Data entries

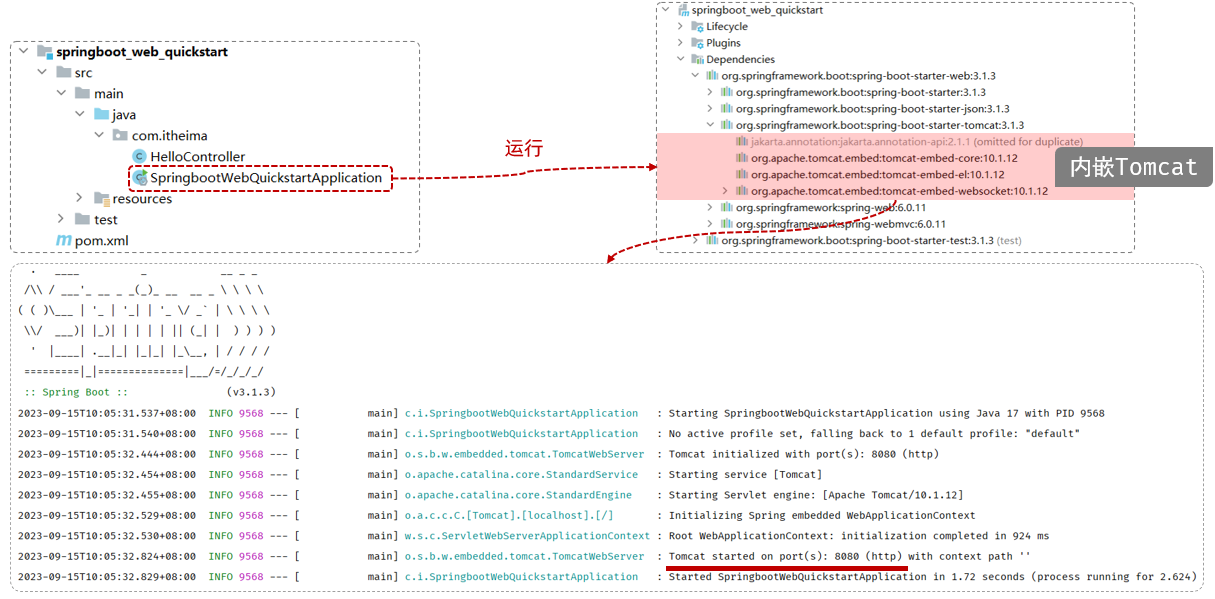Select spring-boot-starter-json:3.1.3 dependency
Image resolution: width=1215 pixels, height=599 pixels.
(x=872, y=109)

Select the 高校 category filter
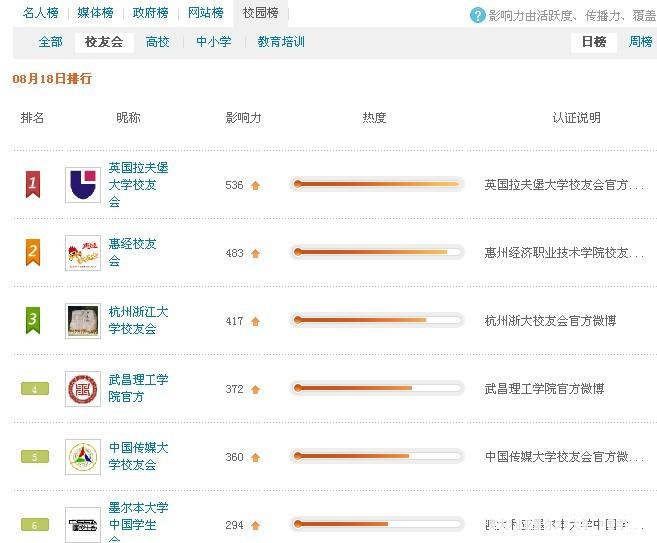[158, 42]
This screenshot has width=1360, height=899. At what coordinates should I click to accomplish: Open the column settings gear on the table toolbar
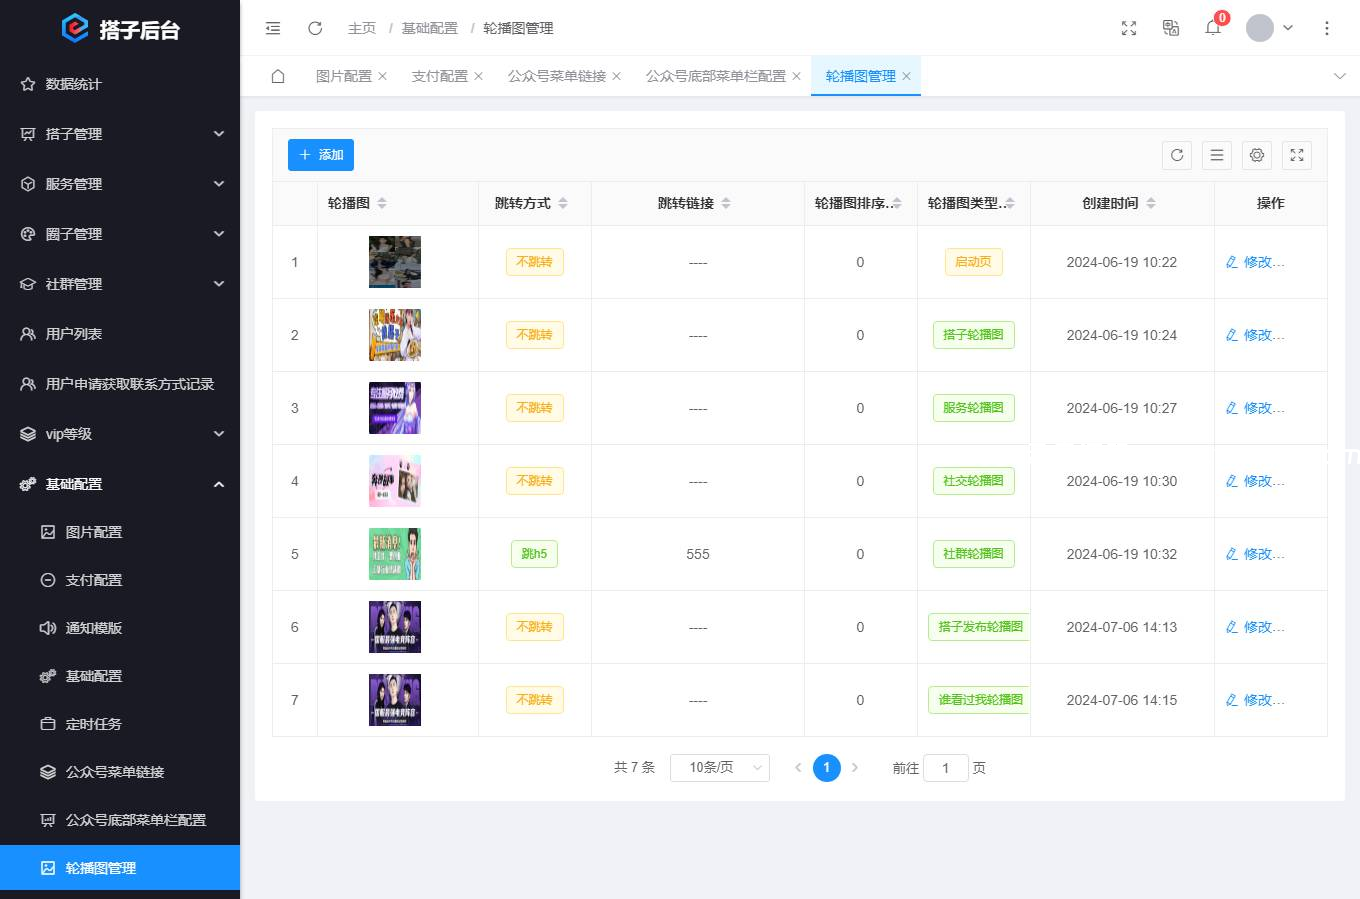pyautogui.click(x=1257, y=155)
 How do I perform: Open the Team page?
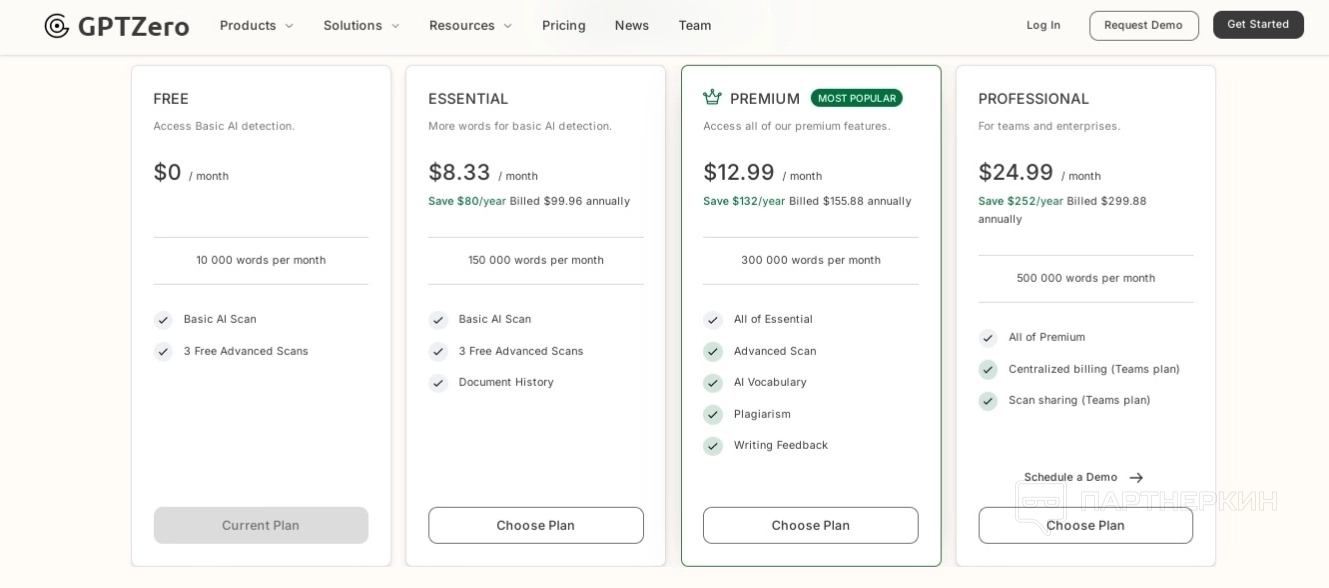tap(695, 26)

* **Activity**:
Find the line containing "This screenshot has" in the records above, then copy it and every line after it exactly, through the last one, without any pictures.

* **Written response**:
This screenshot has width=1360, height=899. At what coordinates should I click to accomplish: Open the column settings gear on the table toolbar
pyautogui.click(x=1257, y=155)
 How do I perform: Open the Team page?
tap(695, 26)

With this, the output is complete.